The logs gave us good cover from the front and not bad to ninety degrees. But once they got past that, firing from slightly behind us, on both sides — well, that was the reason we jumped from the heights in the first place, risking our necks, not knowing when or even if we would land on reasonable ground.
There were not enough of us to protect our flanks. We were too occupied defending our position against a head-on attack. I suppose the goatherds had told them we were only four, and Sharmak swiftly guessed we would be vulnerable on the wings.
I’m guessing a dozen SEALs could have held and then destroyed them, but that would have been odds of around ten or eleven to one.
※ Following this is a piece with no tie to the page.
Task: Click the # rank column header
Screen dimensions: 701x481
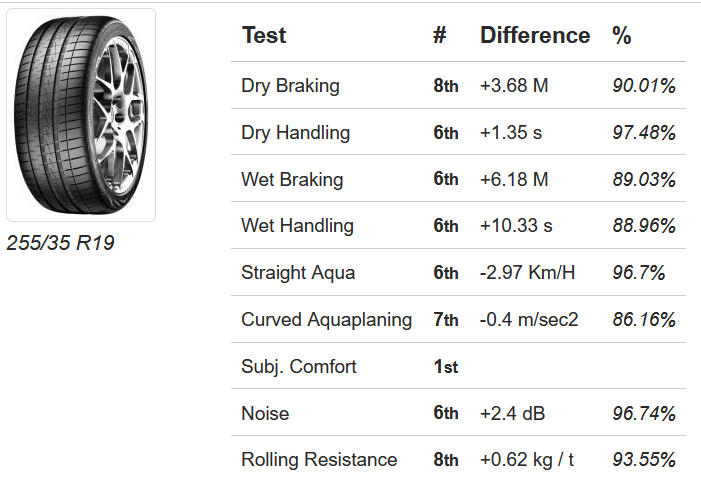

We were only four, and that was probably thirty-five to one. Which is known, in military vernacular, as a balls-to-the-wall situation. Especially as we now seemed incapable of calling up the cavalry from HQ.
Right here was a twenty-first-century version of General Custer’s last stand, Little Bighorn with turbans. But they hadn’t gotten us yet. And if I had my way, they were never going to. I know all four of us thought exactly that. Our only option, however, was to get to flatter ground. And there wasn’t any of that up here. There was only one way for us to go, backward and down, straight down.